# What to do:
Would you reproduce exactly the lines below from the one holding "Screen dimensions: 1825x655" through the one holding "Open the search Tools button", inclusive, and no others?

# Recorded information:
--*--
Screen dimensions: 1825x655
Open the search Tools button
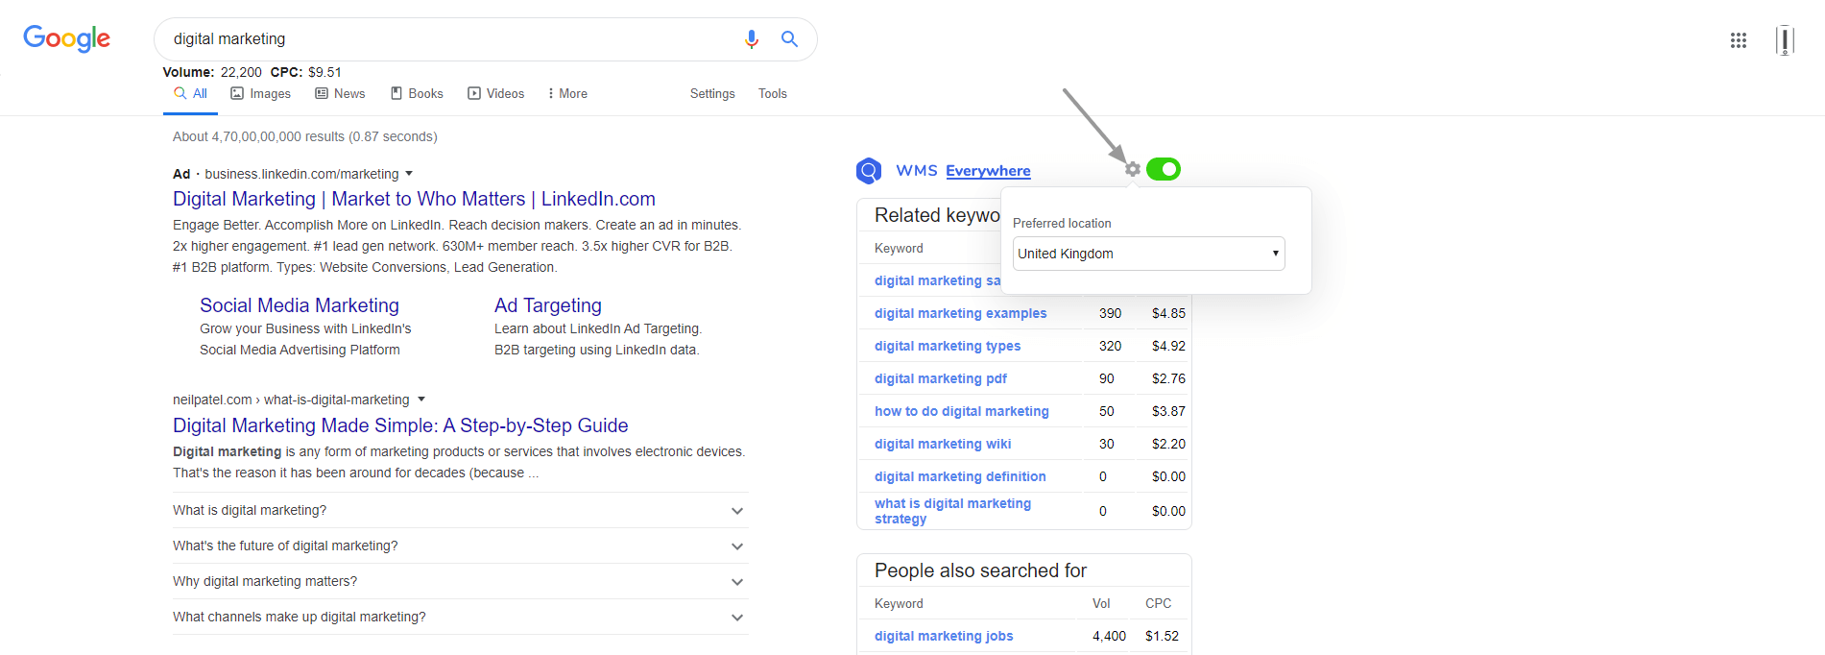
--*--
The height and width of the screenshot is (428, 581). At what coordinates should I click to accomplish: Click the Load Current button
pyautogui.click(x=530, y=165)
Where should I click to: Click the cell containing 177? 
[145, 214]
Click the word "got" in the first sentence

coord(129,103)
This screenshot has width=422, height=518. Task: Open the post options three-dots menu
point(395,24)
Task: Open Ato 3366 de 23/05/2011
--*--
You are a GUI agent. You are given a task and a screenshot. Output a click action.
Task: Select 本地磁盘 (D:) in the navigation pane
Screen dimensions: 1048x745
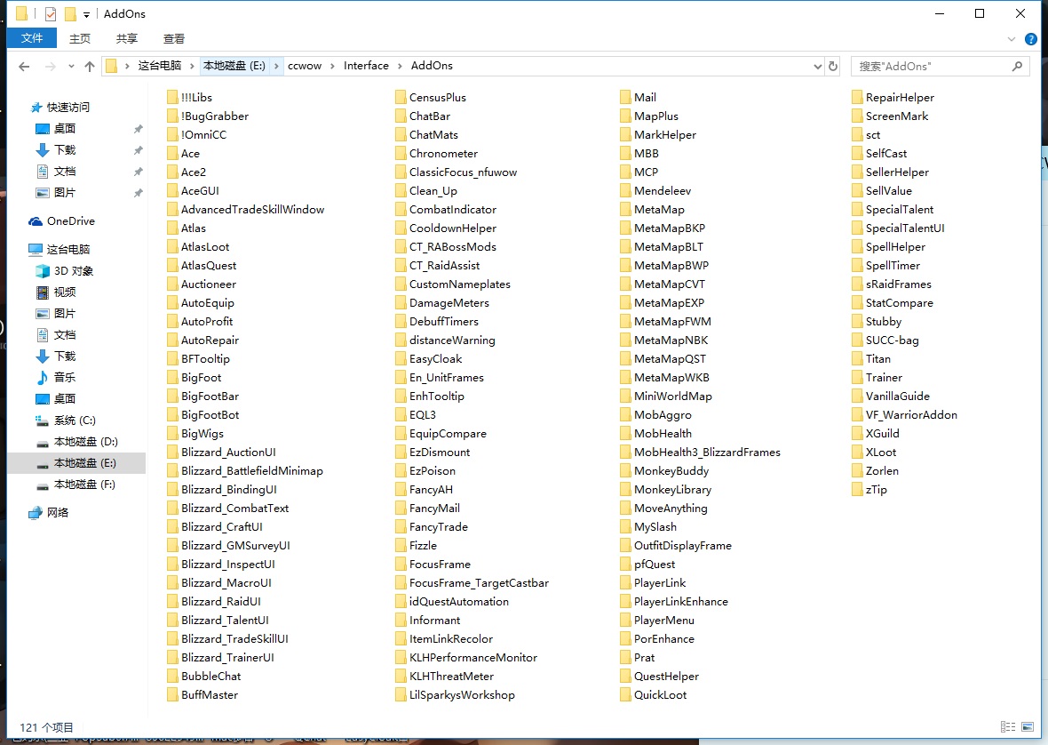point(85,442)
--*--
# Task answer:
Screen dimensions: 1825x655
Open the search Tools button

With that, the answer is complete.